== Supplied records ==

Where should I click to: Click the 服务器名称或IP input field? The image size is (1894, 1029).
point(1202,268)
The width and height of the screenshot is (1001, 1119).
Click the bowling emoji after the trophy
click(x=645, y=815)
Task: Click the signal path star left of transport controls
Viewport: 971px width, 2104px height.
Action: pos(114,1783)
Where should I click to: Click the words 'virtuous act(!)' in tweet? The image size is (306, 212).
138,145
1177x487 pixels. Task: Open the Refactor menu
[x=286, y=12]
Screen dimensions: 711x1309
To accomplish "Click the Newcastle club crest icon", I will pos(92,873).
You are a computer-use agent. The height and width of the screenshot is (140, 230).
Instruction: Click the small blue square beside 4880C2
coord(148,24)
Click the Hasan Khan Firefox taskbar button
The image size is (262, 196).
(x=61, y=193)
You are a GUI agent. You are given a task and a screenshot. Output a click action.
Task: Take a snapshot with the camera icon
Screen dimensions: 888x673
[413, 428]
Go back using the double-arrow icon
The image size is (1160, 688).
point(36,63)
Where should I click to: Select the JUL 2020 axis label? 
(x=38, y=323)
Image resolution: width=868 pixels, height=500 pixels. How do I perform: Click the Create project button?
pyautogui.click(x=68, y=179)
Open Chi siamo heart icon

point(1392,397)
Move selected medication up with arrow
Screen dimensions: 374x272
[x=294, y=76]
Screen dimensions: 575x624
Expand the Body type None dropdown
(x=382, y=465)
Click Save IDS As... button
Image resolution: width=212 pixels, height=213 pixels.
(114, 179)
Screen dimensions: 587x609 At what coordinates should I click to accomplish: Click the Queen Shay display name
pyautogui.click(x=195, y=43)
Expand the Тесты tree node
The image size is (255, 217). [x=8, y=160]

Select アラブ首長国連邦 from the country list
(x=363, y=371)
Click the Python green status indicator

===

=== Aim of the exercise ===
Reproduce all of the data above word for word, keeping every line as it appears.

=== Problem solution ===
Where should I click to: Click the 服务器名称或IP input field? The image size is (1894, 1029).
point(1202,268)
The width and height of the screenshot is (1001, 1119).
Click the bowling emoji after the trophy
click(x=645, y=815)
Task: Click the signal path star left of transport controls
Viewport: 971px width, 2104px height.
Action: pos(114,1783)
Where should I click to: Click the words 'virtuous act(!)' in tweet? The image size is (306, 212).
138,145
1177x487 pixels. Task: Open the Refactor menu
[x=286, y=12]
Screen dimensions: 711x1309
To accomplish "Click the Newcastle club crest icon", I will pos(92,873).
You are a computer-use agent. The height and width of the screenshot is (140, 230).
Instruction: Click the small blue square beside 4880C2
coord(148,24)
Click the Hasan Khan Firefox taskbar button
The image size is (262, 196).
(x=61, y=193)
You are a GUI agent. You are given a task and a screenshot. Output a click action.
Task: Take a snapshot with the camera icon
Screen dimensions: 888x673
[413, 428]
Go back using the double-arrow icon
The image size is (1160, 688).
point(36,63)
Where should I click to: Select the JUL 2020 axis label? 
(x=38, y=323)
Image resolution: width=868 pixels, height=500 pixels. How do I perform: Click the Create project button?
pyautogui.click(x=68, y=179)
Open Chi siamo heart icon

point(1392,397)
Move selected medication up with arrow
Screen dimensions: 374x272
[x=294, y=76]
Screen dimensions: 575x624
Expand the Body type None dropdown
(x=382, y=465)
Click Save IDS As... button
Image resolution: width=212 pixels, height=213 pixels.
(114, 179)
Screen dimensions: 587x609 At what coordinates should I click to accomplish: Click the Queen Shay display name
pyautogui.click(x=195, y=43)
Expand the Тесты tree node
The image size is (255, 217). [x=8, y=160]

Select アラブ首長国連邦 from the country list
(x=363, y=371)
Click the Python green status indicator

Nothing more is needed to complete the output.